=== Aufgabe ===
Beantworte die folgenden Fragen zum Text über den Pecorino:
(a) Wie viele der rund 11 400 Betriebe im Ursprungsgebiet befinden sich auf Sardinien?
(b) Welchen Anteil am Export des Pecorino haben die USA?
(c) Wie lange muss Pecorino g.U. mindestens gereift sein, um als Reibkäse zu gelten?

Welche Rolle nimmt der Pecorino in der Wirtschaft ein?
2022/2023 gab es rund 11400 Betriebe im Ursprungsgebiet Sardinien, Latium (Region Rom) und in der toskanischen Provinz Grosseto. 10 990 davon befinden sich auf Sardinien. Die Insel ist also mit Abstand am wichtigsten für die Produktion von Pecorino. Im Käseproduktionsjahr Oktober 2022 bis Juli 2023 wurden rund 36 630 Tonnen Pecorino Romano g.U. produziert. Etwa 80 Prozent der gesamten Milchproduktion war für die Herstellung von Pecorino Romano DOP bestimmt. Und dieser macht wiederum 85 Prozent des italienischen Marktes für Schafskäse aus. Innerhalb der EU fällt fast die Hälfte des Schafskäsemarktes auf den Pecorino, gefolgt vom französischen Roquefort mit 28 Prozent und dem spanischen Manchego mit 24 Prozent.

Pecorino

Der Pecorino wird auch hierzulande immer beliebter. (Bild: zVg)

Und wo wird der Pecorino verkauft?
26 Prozent des Absatzes fällt auf den italienischen Markt, wobei 32 Prozent über Grosshändler und Discounter sowie 68 Prozent über die Industrie sowie die Hotellerie und Gastronomie verkauft werden. Somit werden über 70 Prozent der Produktion exportiert! Davon haben die USA einen Anteil von 62 Prozent, die EU-Länder 26 Prozent und Nicht-EU-Märkte 12 Prozent. Gut zu wissen: Es gibt beim Pecorino g.U. zwei Reifegrade: Ist er mehr als fünf Monate gereift, gilt er als Tafelkäse – aromatisch, leicht würzig und salzig. Mehr als acht Monate gereift wird er zum Reibkäse: würzig, intensiv und duftend.

Wie wichtig ist der Schweizer Markt?
Er ist für das Konsortium Pecorino Romano g.U. sehr interessant. Trotz der starken Bindung an die Schweizer Produkte sind wir der Meinung, dass unser Produkt Potenzial hat – dank der Präsenz zahlreicher italienischer Auswanderer und der Tatsache, dass die italienische Küche in der Schweiz sehr beliebt ist. Ausserdem hilft der zollfreie Tourismus im Schengen-Raum und das grosse Interesse der jüngeren Generation am Genuss italienischer Gerichte. 

Die Ursprungsbezeichnungen

Die EU regelt die Ursprungsbezeichnungen so: 

  • g. U. – geschützte Ursprungsbezeichnungen (Lebensmittel und Wein): Als g. U. eingetragene Produktnamen weisen die engste Verbindung mit dem geografischen Ort auf, an dem sie hergestellt werden.
  • Erzeugnisse: Lebensmittel, landwirtschaftliche Erzeugnisse und Weine.

=== Bereitgestellte Angaben ===
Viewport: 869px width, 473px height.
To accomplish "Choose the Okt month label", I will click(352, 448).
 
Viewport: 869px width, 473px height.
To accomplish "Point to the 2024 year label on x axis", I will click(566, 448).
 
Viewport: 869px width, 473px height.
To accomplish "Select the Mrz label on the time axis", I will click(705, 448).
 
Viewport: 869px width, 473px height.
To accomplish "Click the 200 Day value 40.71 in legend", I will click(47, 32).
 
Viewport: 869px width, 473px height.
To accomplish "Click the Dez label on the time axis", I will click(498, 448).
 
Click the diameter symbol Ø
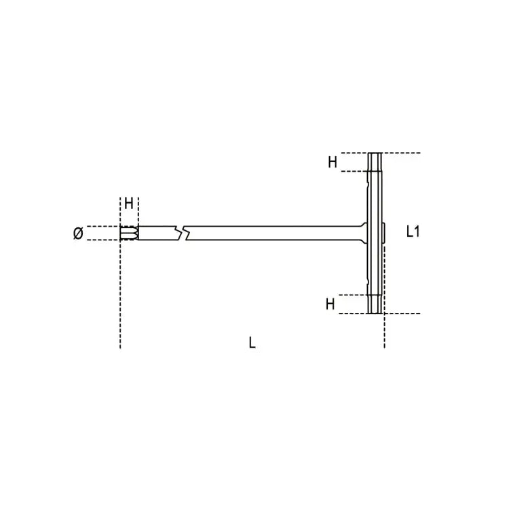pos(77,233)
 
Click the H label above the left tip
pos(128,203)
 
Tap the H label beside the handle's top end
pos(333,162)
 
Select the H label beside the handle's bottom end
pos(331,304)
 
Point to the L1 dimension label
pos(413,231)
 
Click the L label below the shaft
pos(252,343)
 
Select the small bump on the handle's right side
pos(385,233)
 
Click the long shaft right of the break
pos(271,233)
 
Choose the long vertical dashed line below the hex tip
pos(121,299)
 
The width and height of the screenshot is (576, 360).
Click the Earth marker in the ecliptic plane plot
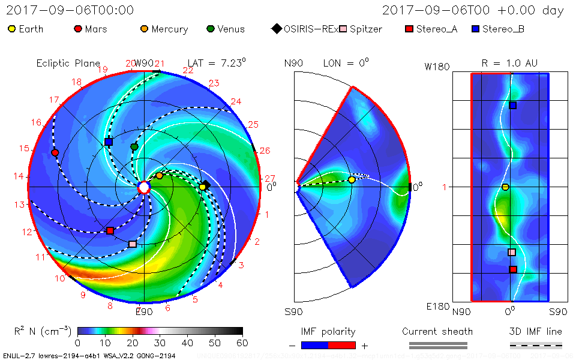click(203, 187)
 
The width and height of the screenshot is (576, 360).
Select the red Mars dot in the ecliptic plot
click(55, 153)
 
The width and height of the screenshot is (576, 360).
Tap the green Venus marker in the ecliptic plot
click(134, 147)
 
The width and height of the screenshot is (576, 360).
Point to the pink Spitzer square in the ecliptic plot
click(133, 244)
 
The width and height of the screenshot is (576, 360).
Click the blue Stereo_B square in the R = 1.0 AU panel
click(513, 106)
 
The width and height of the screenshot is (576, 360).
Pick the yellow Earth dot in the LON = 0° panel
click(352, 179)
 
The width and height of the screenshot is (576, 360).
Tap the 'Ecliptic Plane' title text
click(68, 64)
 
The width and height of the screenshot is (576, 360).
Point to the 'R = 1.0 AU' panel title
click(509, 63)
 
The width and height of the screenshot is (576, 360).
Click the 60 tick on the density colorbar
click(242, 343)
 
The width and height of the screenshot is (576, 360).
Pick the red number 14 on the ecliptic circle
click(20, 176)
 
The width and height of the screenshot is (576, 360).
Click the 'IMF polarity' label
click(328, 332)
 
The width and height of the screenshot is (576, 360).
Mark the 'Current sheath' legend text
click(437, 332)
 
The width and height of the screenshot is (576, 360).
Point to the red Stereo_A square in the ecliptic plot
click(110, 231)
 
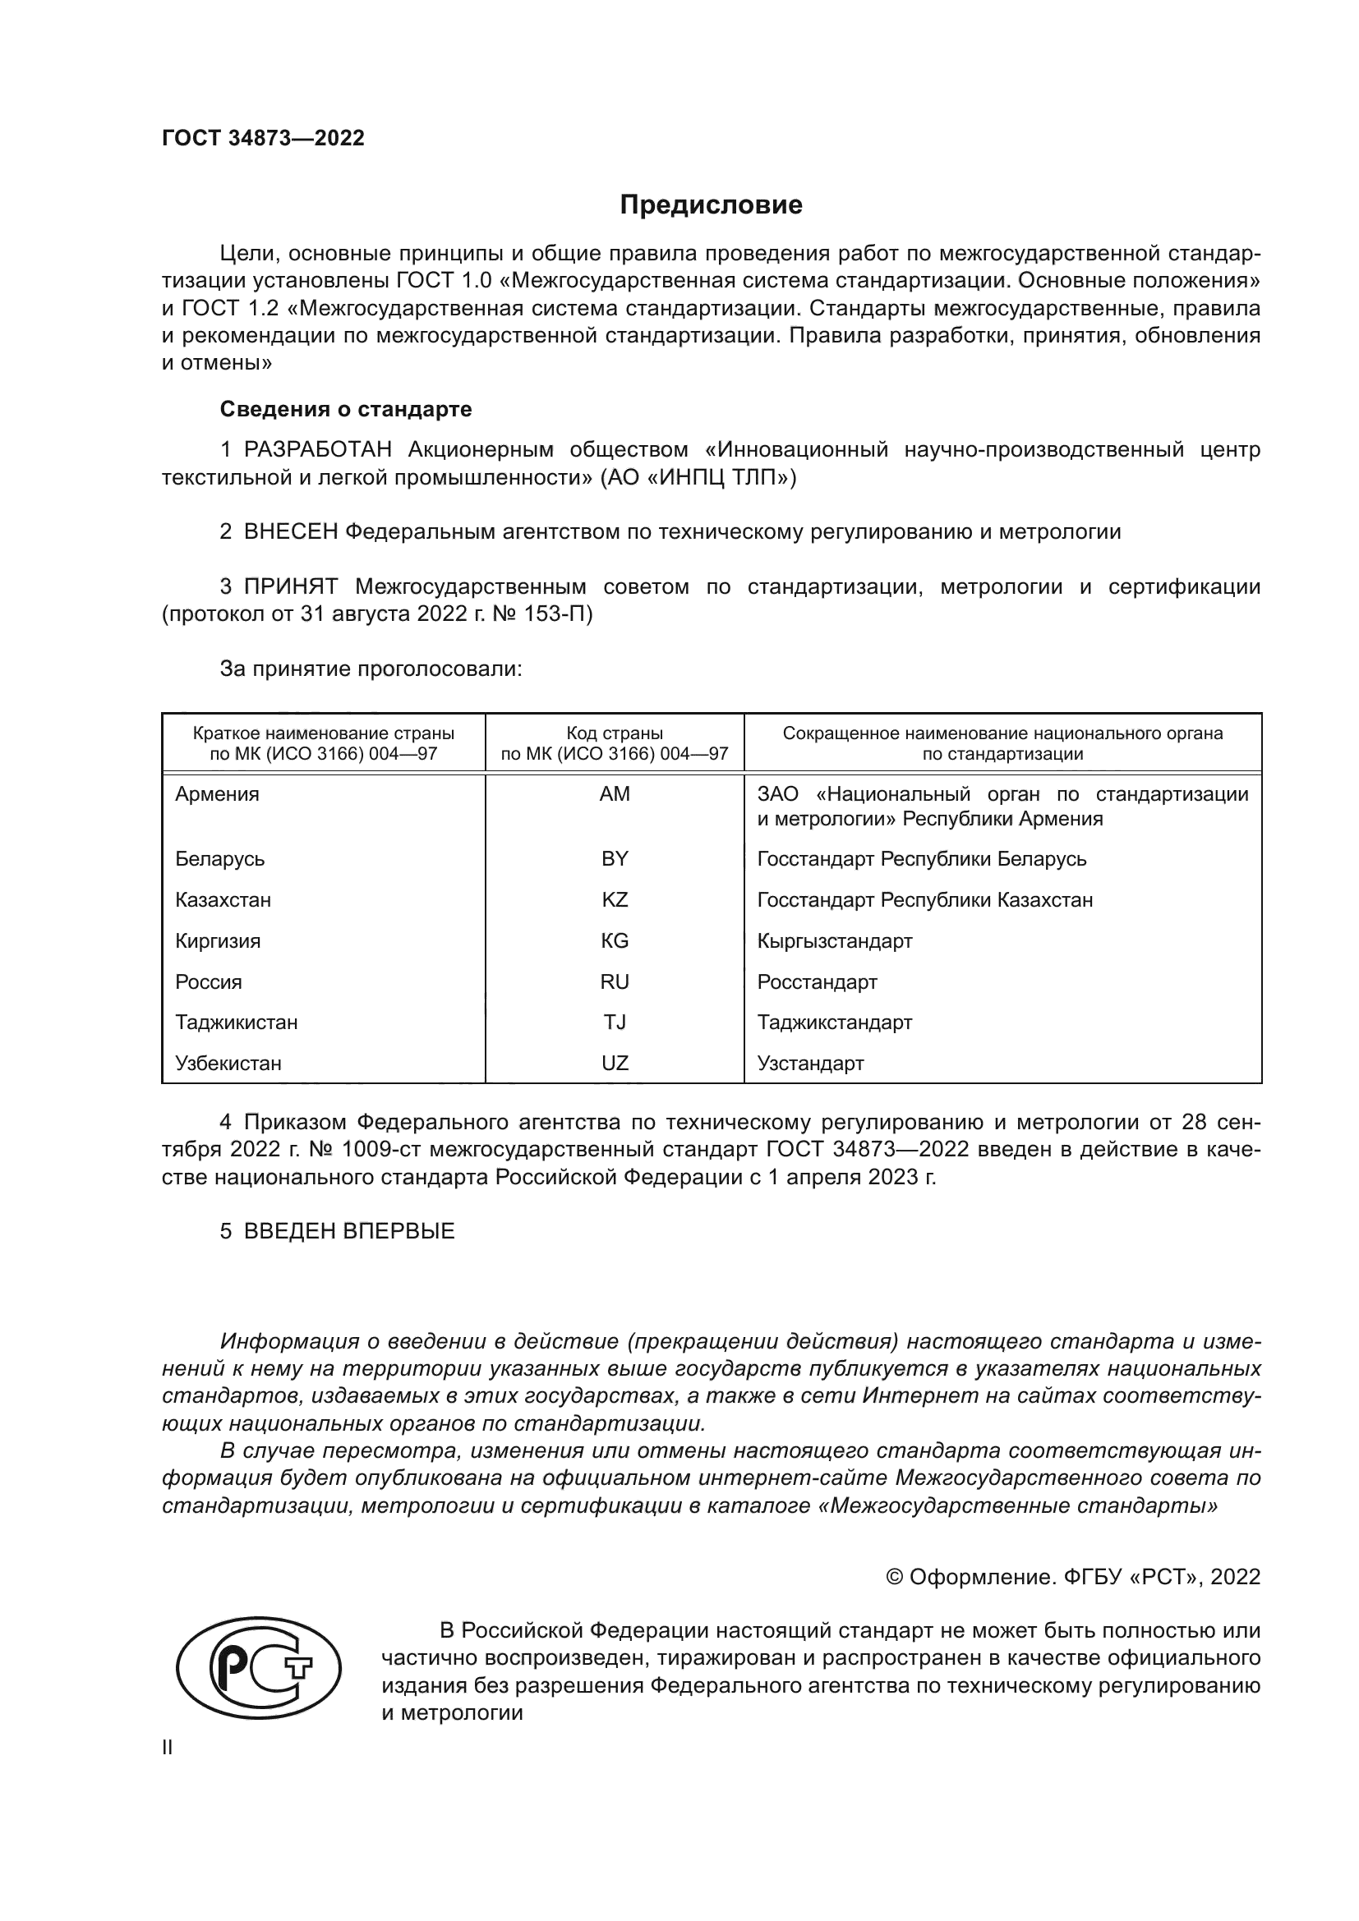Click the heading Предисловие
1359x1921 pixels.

=== Lösung ===
(a) 10 990 Betriebe
(b) 62 Prozent
(c) Mehr als acht Monate